Dataset records -
- - -
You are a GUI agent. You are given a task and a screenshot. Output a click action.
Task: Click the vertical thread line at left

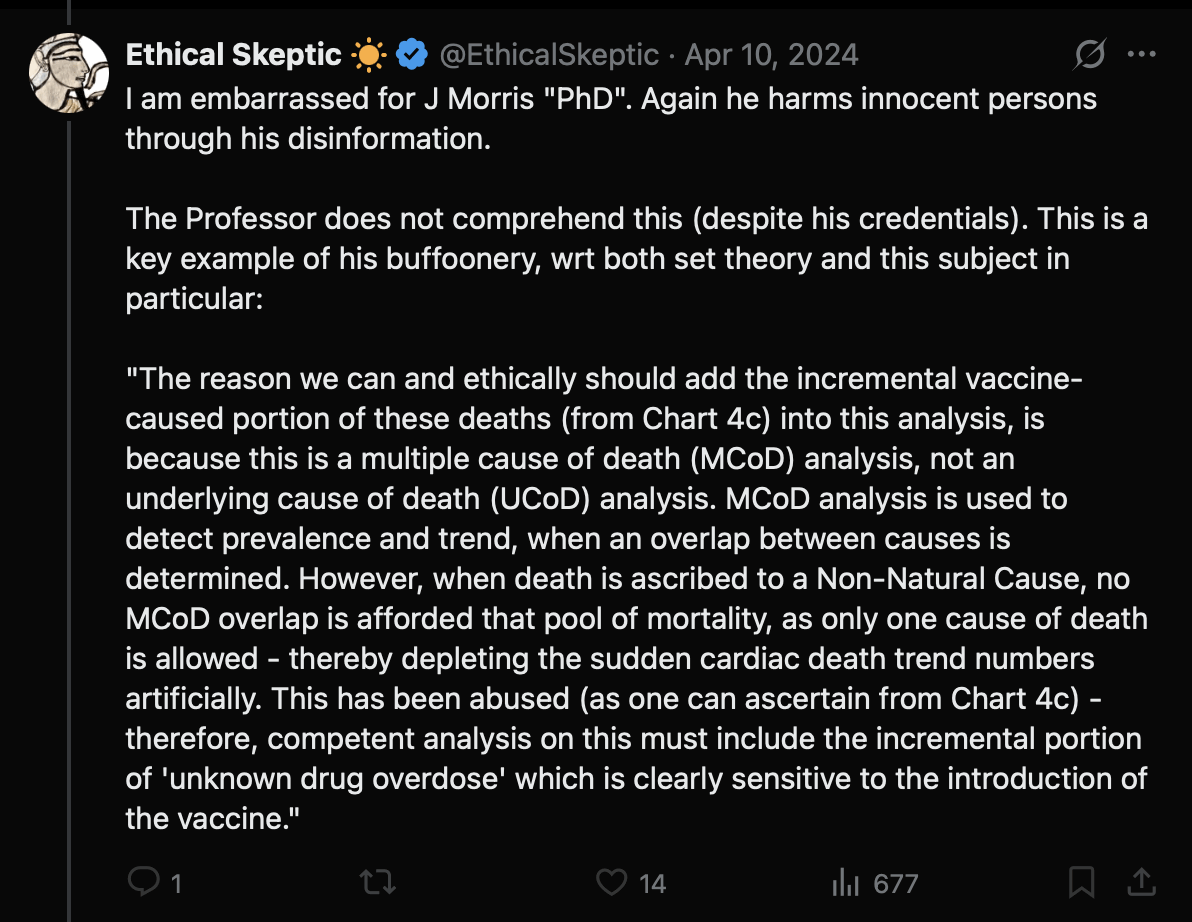coord(68,500)
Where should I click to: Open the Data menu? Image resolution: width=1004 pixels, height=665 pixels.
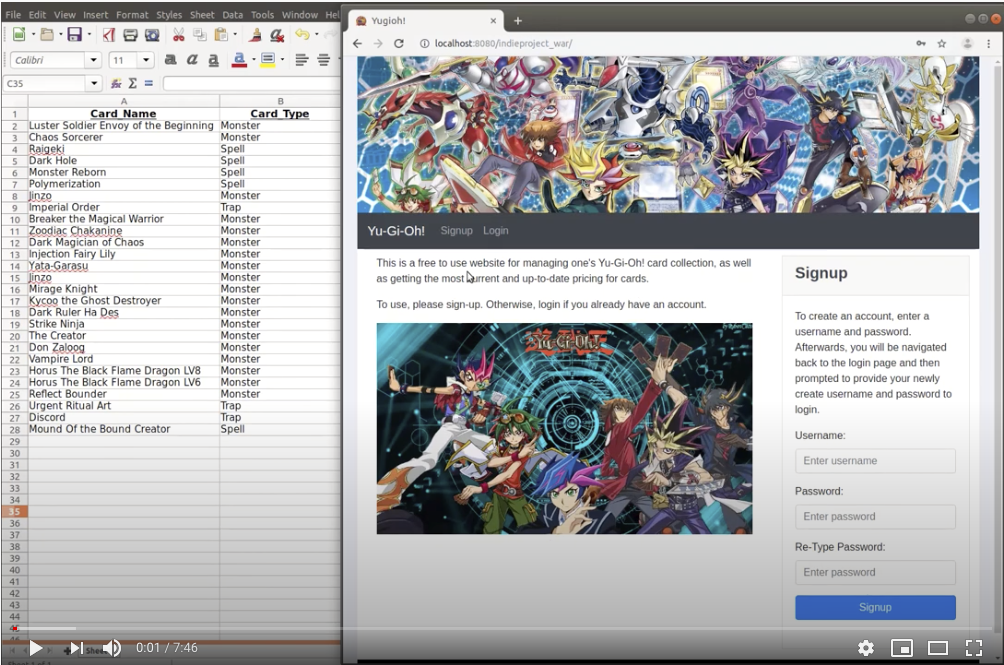click(232, 15)
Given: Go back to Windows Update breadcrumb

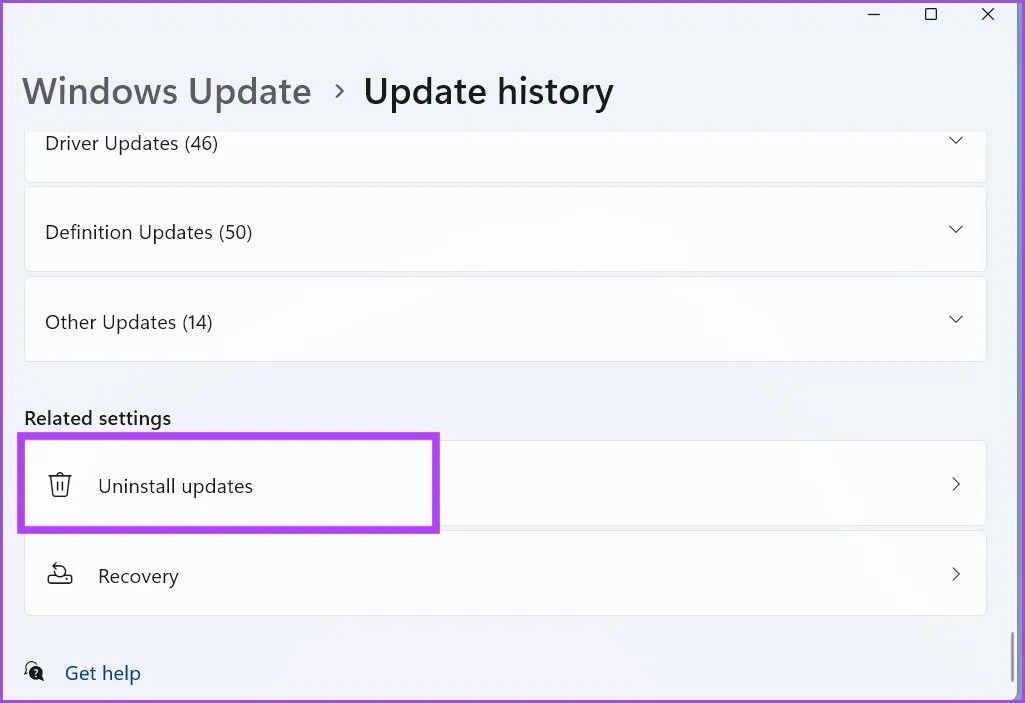Looking at the screenshot, I should click(x=167, y=92).
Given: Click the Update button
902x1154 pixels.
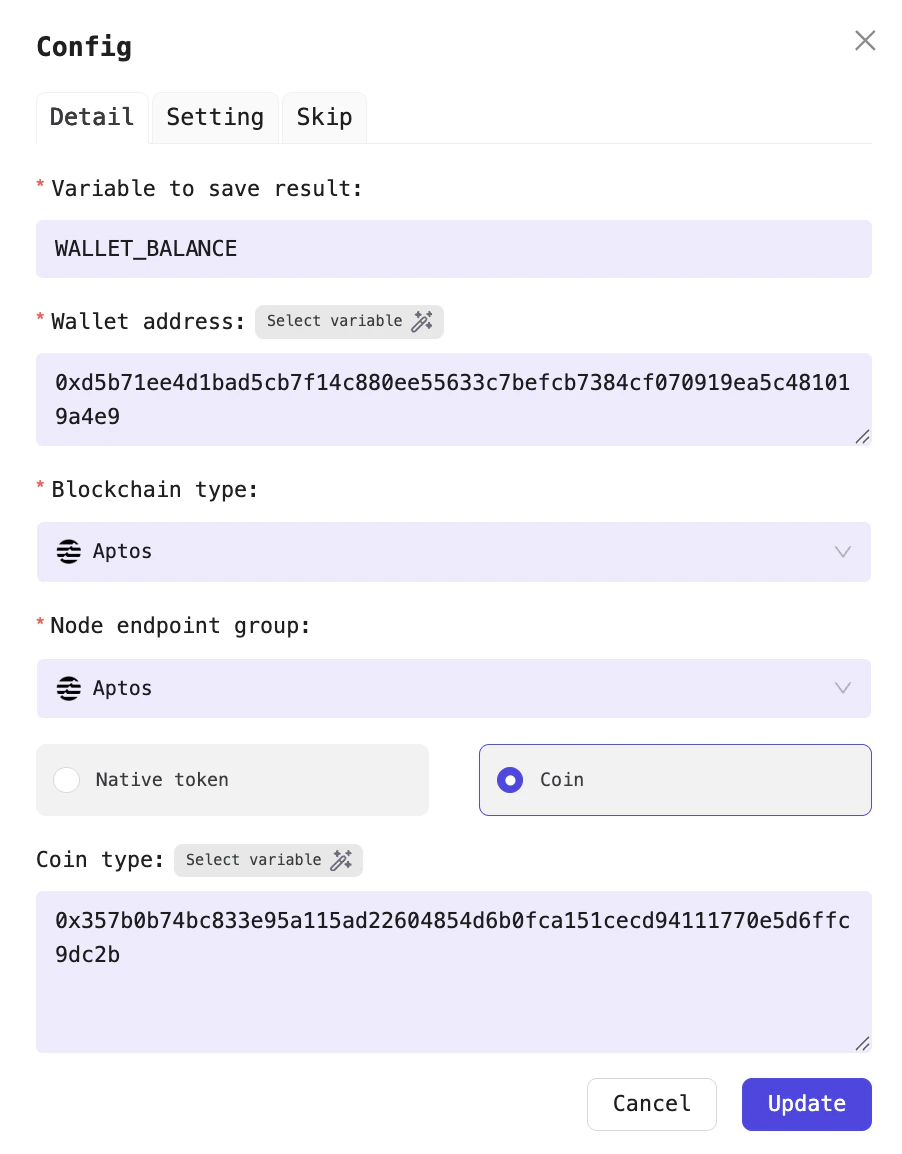Looking at the screenshot, I should tap(806, 1104).
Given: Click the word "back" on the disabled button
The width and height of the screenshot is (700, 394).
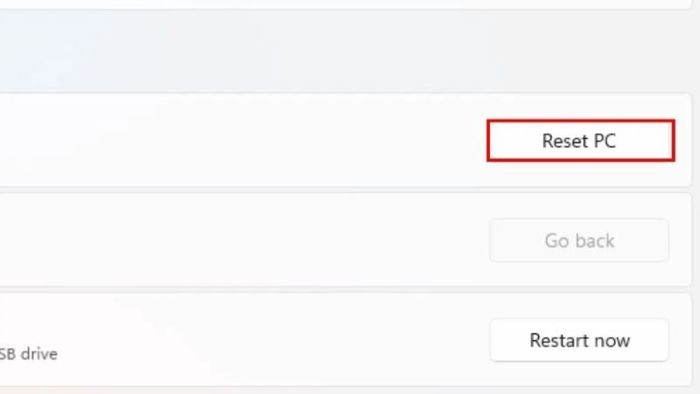Looking at the screenshot, I should pos(595,241).
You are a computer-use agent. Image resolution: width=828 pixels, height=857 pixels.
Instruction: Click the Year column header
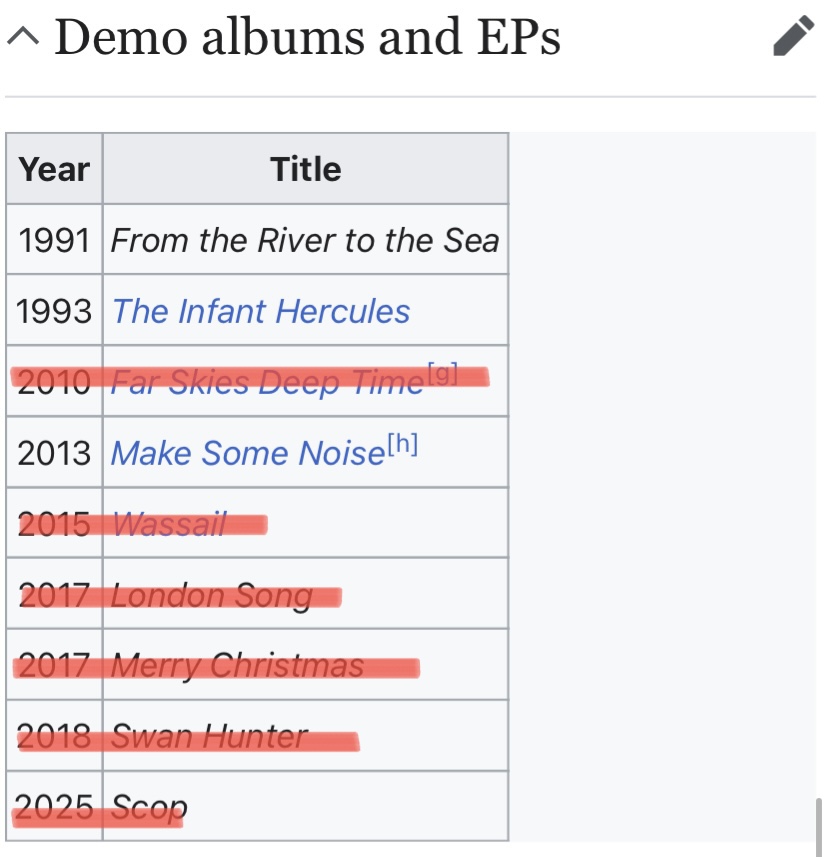pos(54,169)
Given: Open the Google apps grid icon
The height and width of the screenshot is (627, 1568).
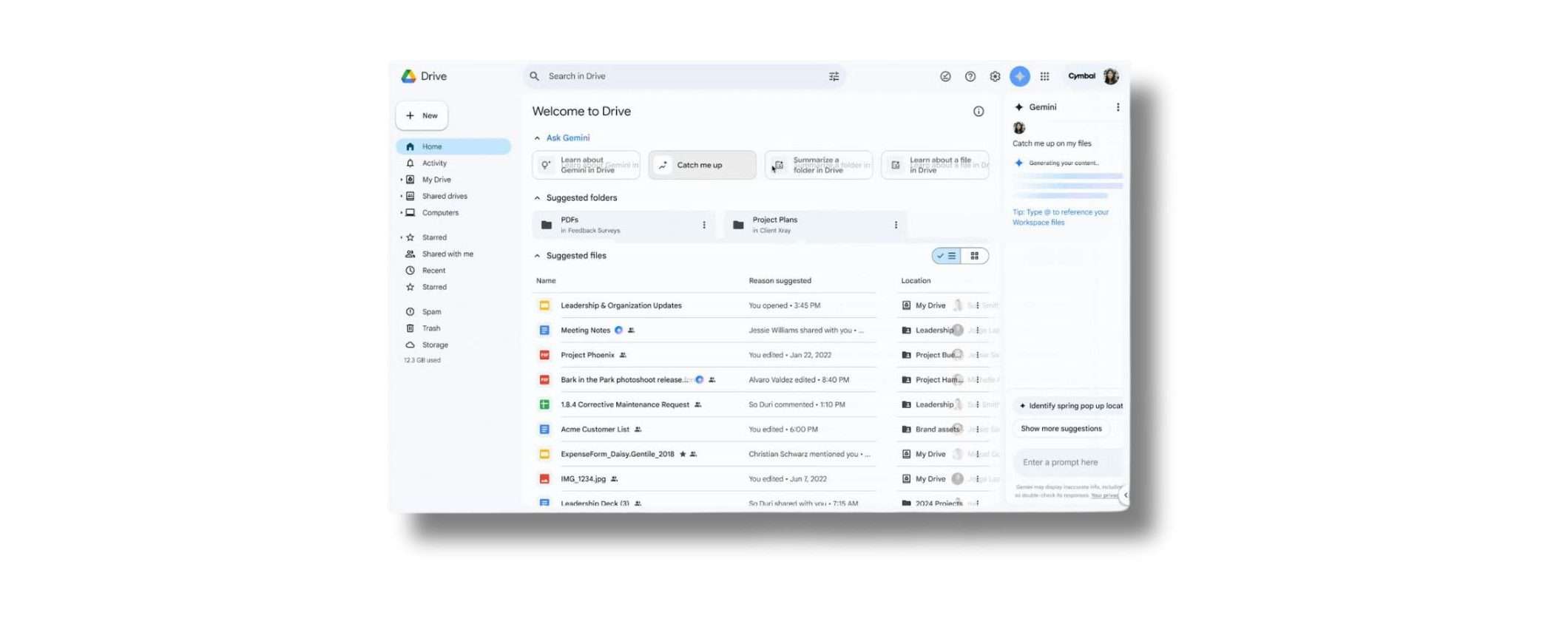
- - -
Task prompt -
Copy every line of the records above verbatim and leave out the pictures.

Solution -
You are a GUI agent. You are given a task and a screenshot. Output a click action.
Task: Click the vertical thread line at left

coord(68,500)
Where should I click to: Open the Data menu? Image resolution: width=1004 pixels, height=665 pixels.
click(232, 15)
Given: Go back to Windows Update breadcrumb

Looking at the screenshot, I should click(x=167, y=92).
Given: Click the Update button
902x1154 pixels.
Looking at the screenshot, I should tap(806, 1104).
Given: Click the word "back" on the disabled button
The width and height of the screenshot is (700, 394).
Looking at the screenshot, I should pos(595,241).
You are a computer-use agent. Image resolution: width=828 pixels, height=857 pixels.
Instruction: Click the Year column header
pos(54,169)
Given: Open the Google apps grid icon
The height and width of the screenshot is (627, 1568).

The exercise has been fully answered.